Buhler invites further work on redefining the set of actors/preferences we should worry about. This post is a direct response to that invitation.

What kind of scenarios involving malevolent actors are we talking about here?

This area is mostly concerned with misuse risk scenarios, where a malevolent actor[1] is able to direct an AGI towards their own aims[2]. Here are some examples:

  • China independently develops AGI and uses it to permanently lock-in their ideological beliefs, prevent outside influence and fend off dissidents.
  • Using espionage, blackmailing and corruption, the Russian government gains access to key parts of an AGI architecture. In fear of losing a war, they develop and fine-tune it to launch an aggressive hail-mary attack on the world.
  • A doomsday cult hacks an AI lab to steal an AGI and uses it to destroy the world.
  • A member of a radical nationalist group in Europe successfully infiltrates a top AI lab, gains access to an AGI still in development, and uses it to launch an attack on a Middle Eastern state, increasing the chance of starting a world war.

Note here the key difference between these malevolent-actor-type scenarios and other x-risk scenarios: in these cases, there isn’t a misalignment between the actor’s intentions and the AI’s actions. The AI does what the actor intended. And yet, the result is an existential catastrophe, or moving significantly closer to one. 
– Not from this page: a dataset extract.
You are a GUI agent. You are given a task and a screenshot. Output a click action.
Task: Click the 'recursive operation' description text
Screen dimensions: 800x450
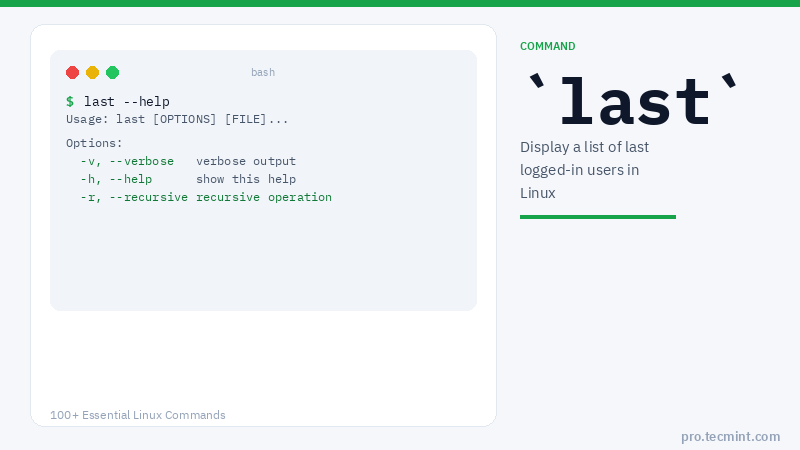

To break these examples down, we can see four underlying components necessary in any malevolent-actor scenario: Actor, preference (RCP), method of accessing AGI, resulting outcome
 

ExampleActorPreferenceLikely method of accessing AGI[3]Outcome
1Chinese state governmentSocialism with Chinese characteristicsBuilds itValue lock-in (nationally)
2RussiaWin a warEspionage, blackmailing and corruptionGlobal destruction
3Doomsday cultExtinctionHackingExtinction
4Nationalist terrorist groupDestruction of a nationInfiltrationLarge scale destruction, increased global destabilisation

Many current governance proposals help with the category of scenarios we’re talking about. But different proposals help in different amounts. So if prioritising between different proposals, and if designing broader governance institutions, the likelihood of different scenarios in this category should be taken into account.

 

Factors of malevolent actors

If we want to propose governance mechanisms, we need to know which methods of AGI acquisition are most likely to take place. To know that, we need to know which actors are most “dangerous”. To assess this “dangerousness”, we propose focusing on three underlying factors:

  • Preferences: What do these actors want, and, if they got what they wanted, how much closer would that take us to catastrophic outcomes?
  • Willingness to act on preferences: How willing they are to take action to achieve those preferences, especially using extreme methods (e.g. damaging property, harming people, destabilising society)?
  • Resources: What resources do they have at their disposal to develop or deploy AI models, such as talent, money or AI components? 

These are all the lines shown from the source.